When the temperature started to drop for winter, I made dietary changes. I craved different foods.
Keeping Sauvignon Blanc and LaCroix in the fridge gave way to a more pressing urge to keep dry pasta in the cupboard (In case, I’d get “snowed in”) along with a wider assortment of teabags. And, I stocked up on ingredients to make soup.
I make a great meatloaf and nice roast chicken, which can be appealing when the mercury goes down. But my go-to winter staple is SOUP.
During winter, I crave comfort food. And it seems like nothing else fits the bill the way a steaming bowl of soup does.
I like the whole ritual of it. Spending an afternoon chopping vegetables, pulling out a box of broth from my pantry (a good friend of mine makes her own stock, which is a level of home-cooking I usually skip), adding herbs and spices by feel. Stirring the pot.
I have two sets of red lidded Le Creuset pots, Christmas gifts from an old employer, chosen from a catalog. I’ve started many hearty concoctions in the round one, figuring I would just make a small batch, which I had to transfer to the slightly bigger, oval-shaped, one. This seems to be a universal law of soup-making.
Use the biggest pot you have around the house. By the time, you’re added what you want, and leave a little room for the ladle, you will use every cubic inch. You can also think of it this way; The amount of soup you generate expands to the size of the pot.
I also like not relying on a recipe. I refer to this as “karma” cooking. A baker, I’m not. Baking cookies, cakes or breads requires you to rely on exact proportions and thoroughly understand the quirks of your oven, like whether it runs hot.
I know pretty much what might go into a soup, but I really appreciate that no two pots of the same type of soup come out exactly the same way. And that’s okay.
In an age that values predictability and consistency, it’s nice that we can still leave room for something to be exceptional, even if that means a SE (soup experiment) might miss its mark.
For me, the very idea of comfort food has been tied to heartiness (the ability to consume a whole meal in one bowl), temperature (In an otherwise cold world, the hotter the better), and non-judgment.
There is no one right way to make chicken soup, or mushroom soup, or even pear and parsnip soup. Everyone can make their own version according to their tastes, according to what looks good at the store or what they have on hand.
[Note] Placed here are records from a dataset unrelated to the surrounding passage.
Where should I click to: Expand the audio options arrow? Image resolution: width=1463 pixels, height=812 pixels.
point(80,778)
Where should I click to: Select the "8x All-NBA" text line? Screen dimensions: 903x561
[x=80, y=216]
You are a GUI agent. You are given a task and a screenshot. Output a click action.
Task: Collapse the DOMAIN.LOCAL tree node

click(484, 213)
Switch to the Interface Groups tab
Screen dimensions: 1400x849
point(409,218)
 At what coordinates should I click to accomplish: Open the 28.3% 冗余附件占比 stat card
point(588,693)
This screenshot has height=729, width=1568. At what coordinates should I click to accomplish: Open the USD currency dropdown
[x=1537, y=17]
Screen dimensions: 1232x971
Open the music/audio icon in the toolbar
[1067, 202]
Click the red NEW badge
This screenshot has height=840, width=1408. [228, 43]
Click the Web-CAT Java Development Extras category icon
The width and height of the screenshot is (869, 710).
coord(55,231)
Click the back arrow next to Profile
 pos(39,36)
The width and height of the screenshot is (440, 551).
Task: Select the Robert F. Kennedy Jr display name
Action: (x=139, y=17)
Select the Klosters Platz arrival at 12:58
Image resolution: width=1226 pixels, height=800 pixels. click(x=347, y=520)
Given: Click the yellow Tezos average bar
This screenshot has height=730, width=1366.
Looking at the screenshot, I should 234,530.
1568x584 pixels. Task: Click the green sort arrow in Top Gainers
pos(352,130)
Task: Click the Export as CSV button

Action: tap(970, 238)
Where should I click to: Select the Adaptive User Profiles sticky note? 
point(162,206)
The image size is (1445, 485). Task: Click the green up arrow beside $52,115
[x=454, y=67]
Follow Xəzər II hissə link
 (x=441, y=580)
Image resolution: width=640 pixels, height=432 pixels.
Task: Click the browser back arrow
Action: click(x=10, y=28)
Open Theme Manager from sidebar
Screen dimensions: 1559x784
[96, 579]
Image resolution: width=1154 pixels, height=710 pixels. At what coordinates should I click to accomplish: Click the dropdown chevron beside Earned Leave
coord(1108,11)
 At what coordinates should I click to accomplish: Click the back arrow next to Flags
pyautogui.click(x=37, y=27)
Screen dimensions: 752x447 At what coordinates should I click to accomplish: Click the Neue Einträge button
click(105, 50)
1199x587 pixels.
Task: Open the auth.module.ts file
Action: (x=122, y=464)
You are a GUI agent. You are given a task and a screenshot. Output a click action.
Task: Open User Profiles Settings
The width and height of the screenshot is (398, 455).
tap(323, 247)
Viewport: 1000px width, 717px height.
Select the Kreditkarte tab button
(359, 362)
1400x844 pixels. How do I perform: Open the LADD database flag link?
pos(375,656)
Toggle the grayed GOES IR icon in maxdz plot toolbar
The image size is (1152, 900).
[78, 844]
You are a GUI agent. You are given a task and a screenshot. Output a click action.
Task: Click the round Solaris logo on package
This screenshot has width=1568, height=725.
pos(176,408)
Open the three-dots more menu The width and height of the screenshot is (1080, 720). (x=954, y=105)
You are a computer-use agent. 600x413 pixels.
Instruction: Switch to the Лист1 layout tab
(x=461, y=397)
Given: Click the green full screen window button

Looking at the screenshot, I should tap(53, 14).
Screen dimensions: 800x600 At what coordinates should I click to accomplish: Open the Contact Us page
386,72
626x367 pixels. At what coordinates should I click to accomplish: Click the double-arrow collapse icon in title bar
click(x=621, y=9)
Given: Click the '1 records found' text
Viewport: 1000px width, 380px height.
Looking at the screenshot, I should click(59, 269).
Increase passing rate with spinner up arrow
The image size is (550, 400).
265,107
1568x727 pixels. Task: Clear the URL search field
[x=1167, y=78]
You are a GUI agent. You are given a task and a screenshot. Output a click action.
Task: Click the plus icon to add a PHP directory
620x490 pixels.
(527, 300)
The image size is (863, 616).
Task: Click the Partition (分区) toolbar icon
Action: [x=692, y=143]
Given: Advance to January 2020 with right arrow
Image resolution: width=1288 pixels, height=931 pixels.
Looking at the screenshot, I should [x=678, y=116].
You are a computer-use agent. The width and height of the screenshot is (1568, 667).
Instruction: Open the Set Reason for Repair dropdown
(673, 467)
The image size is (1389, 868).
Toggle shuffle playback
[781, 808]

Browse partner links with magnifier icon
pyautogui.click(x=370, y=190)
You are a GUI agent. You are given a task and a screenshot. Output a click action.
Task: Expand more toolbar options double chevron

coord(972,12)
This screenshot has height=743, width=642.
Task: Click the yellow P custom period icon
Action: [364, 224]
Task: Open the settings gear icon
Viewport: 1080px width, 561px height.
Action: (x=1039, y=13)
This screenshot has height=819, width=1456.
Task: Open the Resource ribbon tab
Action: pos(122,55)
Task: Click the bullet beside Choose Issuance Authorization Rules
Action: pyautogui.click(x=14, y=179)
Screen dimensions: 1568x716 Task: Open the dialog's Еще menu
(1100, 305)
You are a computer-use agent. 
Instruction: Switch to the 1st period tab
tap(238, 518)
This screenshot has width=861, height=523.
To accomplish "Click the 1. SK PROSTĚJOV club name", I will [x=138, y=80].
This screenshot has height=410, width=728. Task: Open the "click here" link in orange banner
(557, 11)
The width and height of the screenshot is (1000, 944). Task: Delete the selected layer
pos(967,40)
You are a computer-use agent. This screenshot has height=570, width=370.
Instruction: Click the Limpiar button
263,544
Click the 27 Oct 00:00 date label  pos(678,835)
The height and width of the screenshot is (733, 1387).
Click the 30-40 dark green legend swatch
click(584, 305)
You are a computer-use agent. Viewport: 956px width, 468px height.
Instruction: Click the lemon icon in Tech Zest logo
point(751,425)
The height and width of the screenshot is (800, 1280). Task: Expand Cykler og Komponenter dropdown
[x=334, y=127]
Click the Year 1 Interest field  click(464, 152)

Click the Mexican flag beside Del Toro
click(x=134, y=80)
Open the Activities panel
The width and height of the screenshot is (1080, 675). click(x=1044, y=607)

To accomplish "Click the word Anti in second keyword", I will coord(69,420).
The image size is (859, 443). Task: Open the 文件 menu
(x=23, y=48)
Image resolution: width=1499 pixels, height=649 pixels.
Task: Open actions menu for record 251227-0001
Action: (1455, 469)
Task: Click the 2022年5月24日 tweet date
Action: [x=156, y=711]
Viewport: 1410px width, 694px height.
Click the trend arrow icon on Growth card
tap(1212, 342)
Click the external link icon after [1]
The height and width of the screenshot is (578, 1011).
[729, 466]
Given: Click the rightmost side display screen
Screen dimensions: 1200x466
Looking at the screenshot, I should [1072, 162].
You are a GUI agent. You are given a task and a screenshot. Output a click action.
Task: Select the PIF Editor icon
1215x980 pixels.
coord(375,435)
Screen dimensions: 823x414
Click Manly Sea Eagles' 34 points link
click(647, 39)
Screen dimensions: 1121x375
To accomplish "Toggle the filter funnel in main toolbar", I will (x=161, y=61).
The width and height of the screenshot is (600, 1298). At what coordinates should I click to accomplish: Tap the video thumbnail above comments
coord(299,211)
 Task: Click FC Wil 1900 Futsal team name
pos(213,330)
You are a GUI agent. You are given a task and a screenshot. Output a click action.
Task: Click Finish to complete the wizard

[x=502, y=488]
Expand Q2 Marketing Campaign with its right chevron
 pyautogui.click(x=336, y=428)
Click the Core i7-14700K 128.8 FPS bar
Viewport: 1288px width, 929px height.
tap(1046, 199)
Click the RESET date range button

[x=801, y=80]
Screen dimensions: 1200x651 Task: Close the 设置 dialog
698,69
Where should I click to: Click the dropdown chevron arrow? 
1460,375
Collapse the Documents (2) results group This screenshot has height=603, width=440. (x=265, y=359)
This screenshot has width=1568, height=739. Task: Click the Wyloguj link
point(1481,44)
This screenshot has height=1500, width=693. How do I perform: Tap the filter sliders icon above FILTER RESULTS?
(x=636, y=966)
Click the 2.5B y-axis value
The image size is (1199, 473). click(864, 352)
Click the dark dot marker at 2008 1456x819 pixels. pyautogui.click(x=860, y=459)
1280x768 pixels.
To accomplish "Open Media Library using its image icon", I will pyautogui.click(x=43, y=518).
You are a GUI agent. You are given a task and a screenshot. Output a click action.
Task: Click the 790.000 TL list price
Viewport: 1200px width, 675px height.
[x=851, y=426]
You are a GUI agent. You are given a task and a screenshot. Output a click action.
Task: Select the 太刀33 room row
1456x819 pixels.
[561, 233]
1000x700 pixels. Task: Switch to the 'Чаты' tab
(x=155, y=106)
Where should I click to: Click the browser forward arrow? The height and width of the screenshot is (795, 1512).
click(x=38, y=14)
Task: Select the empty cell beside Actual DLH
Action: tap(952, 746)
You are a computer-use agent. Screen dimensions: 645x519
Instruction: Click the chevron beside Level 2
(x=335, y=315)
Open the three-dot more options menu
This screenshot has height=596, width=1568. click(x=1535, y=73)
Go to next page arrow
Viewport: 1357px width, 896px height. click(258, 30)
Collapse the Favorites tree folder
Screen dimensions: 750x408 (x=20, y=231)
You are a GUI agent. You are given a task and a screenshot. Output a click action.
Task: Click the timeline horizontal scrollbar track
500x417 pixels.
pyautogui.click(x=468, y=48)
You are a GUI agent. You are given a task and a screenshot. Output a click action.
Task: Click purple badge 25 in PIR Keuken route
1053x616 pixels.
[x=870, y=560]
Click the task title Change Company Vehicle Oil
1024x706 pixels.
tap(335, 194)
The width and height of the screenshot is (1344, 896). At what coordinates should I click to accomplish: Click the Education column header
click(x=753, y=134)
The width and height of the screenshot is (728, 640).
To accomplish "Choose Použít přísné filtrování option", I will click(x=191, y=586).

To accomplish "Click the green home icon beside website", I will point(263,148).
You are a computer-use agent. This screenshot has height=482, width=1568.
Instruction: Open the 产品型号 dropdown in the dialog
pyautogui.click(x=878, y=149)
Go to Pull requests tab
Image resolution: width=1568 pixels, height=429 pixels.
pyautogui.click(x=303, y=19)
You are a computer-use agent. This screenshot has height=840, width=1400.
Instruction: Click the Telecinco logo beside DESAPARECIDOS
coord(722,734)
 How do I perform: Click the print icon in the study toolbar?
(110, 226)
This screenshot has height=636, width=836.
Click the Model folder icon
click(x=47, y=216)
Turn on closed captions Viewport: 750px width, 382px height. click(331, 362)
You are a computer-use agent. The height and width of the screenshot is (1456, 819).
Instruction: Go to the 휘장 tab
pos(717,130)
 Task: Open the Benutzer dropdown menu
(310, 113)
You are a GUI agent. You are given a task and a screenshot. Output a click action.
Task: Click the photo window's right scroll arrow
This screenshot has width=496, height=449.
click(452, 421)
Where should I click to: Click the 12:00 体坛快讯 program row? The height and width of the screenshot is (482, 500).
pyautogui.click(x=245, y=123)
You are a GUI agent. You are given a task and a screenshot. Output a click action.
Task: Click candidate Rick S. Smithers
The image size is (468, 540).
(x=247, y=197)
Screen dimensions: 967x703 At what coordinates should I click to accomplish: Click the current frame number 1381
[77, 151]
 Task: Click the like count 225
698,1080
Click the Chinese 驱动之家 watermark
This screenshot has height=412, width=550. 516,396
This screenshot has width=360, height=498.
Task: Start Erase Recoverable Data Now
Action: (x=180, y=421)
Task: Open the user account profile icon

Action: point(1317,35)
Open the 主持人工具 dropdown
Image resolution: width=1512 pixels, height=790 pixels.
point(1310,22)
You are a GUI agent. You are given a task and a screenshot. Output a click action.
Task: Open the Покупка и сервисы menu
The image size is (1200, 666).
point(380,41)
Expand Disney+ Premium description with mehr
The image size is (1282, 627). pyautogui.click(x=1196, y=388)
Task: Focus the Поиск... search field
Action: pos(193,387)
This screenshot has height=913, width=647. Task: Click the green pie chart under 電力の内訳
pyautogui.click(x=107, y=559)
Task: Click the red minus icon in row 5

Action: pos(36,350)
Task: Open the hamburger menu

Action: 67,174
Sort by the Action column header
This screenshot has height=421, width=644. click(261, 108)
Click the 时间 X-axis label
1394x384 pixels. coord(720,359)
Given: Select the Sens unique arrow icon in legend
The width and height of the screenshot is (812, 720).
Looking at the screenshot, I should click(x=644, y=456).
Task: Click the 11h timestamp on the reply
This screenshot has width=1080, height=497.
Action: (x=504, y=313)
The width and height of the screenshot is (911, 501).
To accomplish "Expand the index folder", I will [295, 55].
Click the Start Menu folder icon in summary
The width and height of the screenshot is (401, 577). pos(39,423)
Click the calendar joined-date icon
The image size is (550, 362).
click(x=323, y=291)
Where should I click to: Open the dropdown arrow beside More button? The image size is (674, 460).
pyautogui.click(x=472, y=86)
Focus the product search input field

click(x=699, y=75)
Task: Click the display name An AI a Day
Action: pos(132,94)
This idea is tremendously liberating. It’s also great to think you can freeze servings in plastic tubs and thaw them out when you need a fix of “everything’s alright.”
During a recent trip to the grocery store, between a deep freeze and an ice storm, I saw something else that I never thought of as ”comfort food,” but in the moment, it struck me as very nurturing and hope-inspiring.
I passed a display of blueberries and I had to put a pint in my cart. I yearned to treat myself to blueberry pancakes, fresh off my stovetop griddle.
Yes, the berries were not from Michigan bought at one of the farmers’ markets that pop up in nearby neighborhoods in May. The berries were small, usually a good sign, but, as I found out later, were tart, not being in season, wherever they were grown.
And they were expensive…
But they made me think about spring.
Lush green grass, long walks, barbecues, sunshine, baseball…
My mind became filled with this thought: Spring will visit my corner of the earth again.
Knowing that it’s not hot food or a warm blanket, but HOPE that brings the most comfort is no small thing.